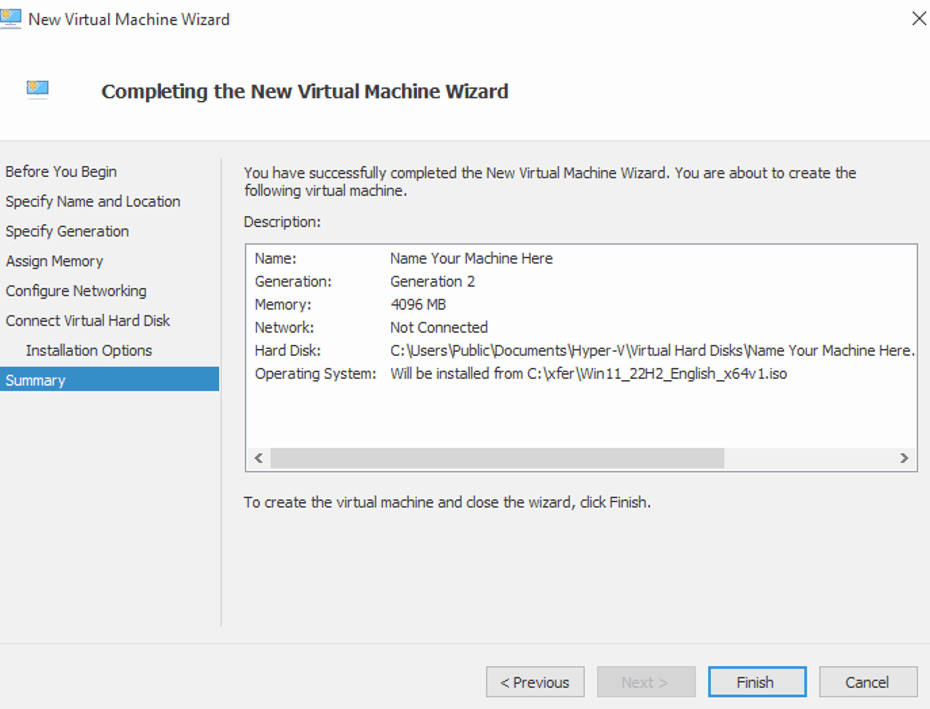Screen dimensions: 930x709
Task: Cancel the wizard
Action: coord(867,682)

---

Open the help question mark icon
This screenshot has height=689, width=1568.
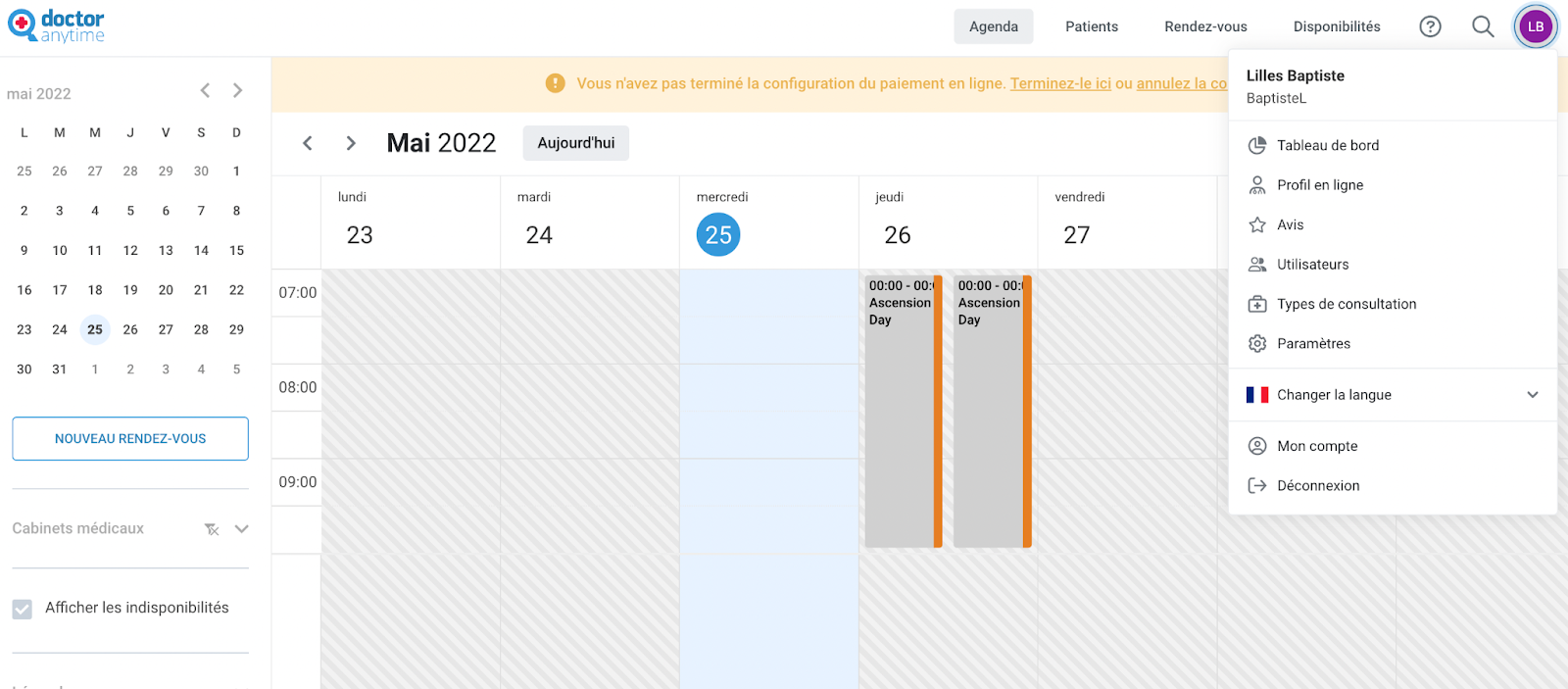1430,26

**WRITTEN TASK:** Rewrite the stretch of the data from the line containing "Screen dimensions: 930x709" through the line containing "Action: coord(867,682)", putting "setup dialog" in place of "wizard" and changing nothing else. Leave the pictures out of your answer.

**ANSWER TO THE EXERCISE:**
Screen dimensions: 930x709
Task: Cancel the setup dialog
Action: coord(867,682)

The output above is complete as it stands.